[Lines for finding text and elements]
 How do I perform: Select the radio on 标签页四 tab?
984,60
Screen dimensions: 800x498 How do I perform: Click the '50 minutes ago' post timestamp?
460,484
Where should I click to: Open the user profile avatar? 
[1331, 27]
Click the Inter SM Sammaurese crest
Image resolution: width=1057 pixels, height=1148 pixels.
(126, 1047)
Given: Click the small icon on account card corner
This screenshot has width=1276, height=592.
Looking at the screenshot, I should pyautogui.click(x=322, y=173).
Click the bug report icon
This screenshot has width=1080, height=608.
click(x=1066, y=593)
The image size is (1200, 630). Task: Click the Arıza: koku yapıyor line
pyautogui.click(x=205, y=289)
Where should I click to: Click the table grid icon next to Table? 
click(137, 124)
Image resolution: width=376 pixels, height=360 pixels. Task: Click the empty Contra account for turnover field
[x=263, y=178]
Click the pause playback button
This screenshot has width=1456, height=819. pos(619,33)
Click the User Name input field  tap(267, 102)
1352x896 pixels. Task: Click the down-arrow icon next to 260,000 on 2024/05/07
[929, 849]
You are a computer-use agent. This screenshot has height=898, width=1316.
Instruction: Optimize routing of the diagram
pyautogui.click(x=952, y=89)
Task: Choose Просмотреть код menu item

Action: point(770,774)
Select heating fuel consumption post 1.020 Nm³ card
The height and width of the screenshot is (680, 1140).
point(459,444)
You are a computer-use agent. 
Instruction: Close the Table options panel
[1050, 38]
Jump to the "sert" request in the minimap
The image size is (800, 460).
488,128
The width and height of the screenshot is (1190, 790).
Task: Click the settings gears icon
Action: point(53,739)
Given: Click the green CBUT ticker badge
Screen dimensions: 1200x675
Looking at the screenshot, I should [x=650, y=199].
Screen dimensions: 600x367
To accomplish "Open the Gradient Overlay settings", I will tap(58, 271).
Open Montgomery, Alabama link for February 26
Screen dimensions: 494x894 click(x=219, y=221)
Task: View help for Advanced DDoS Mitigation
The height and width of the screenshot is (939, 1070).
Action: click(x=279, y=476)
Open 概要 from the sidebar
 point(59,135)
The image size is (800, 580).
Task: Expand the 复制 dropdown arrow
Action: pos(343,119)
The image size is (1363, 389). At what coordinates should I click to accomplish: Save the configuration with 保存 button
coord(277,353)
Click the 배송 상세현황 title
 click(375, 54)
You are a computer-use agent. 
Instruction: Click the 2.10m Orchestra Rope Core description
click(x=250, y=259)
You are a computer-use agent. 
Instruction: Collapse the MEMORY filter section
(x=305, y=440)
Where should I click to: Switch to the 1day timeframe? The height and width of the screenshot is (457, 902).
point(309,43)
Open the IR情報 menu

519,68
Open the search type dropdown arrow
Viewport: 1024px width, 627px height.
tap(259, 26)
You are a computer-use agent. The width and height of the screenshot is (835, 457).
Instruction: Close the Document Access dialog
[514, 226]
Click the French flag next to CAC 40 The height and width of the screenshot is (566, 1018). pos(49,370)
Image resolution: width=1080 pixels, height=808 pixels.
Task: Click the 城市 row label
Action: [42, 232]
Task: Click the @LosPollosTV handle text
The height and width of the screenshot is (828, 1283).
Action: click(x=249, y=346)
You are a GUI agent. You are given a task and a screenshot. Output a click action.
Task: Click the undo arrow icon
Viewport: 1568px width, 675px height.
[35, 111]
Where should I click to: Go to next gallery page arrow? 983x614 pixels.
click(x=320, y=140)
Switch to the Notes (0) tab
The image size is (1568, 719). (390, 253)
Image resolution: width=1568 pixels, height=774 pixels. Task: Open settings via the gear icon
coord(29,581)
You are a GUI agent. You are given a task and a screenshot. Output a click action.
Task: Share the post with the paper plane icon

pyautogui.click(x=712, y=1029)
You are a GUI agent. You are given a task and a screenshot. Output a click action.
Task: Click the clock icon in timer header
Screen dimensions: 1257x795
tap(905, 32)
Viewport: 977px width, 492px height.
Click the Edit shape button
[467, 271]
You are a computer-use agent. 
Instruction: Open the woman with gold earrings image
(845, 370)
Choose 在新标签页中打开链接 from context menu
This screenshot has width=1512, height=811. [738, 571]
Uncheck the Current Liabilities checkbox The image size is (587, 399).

__SET TASK__.
Begin at the line that has "Image resolution: width=1568" and stop after the last line. Rewrite those lines with "gear icon" changed to "cog icon" and everything else left as is.

__CORRECT RESPONSE__.
Image resolution: width=1568 pixels, height=774 pixels. Task: Open settings via the cog icon
coord(29,581)
You are a GUI agent. You are given a task and a screenshot. Output a click action.
Task: Share the post with the paper plane icon

pyautogui.click(x=712, y=1029)
You are a GUI agent. You are given a task and a screenshot. Output a click action.
Task: Click the clock icon in timer header
Screen dimensions: 1257x795
tap(905, 32)
Viewport: 977px width, 492px height.
Click the Edit shape button
[467, 271]
You are a computer-use agent. 
Instruction: Open the woman with gold earrings image
(845, 370)
Choose 在新标签页中打开链接 from context menu
This screenshot has width=1512, height=811. [738, 571]
Uncheck the Current Liabilities checkbox The image size is (587, 399).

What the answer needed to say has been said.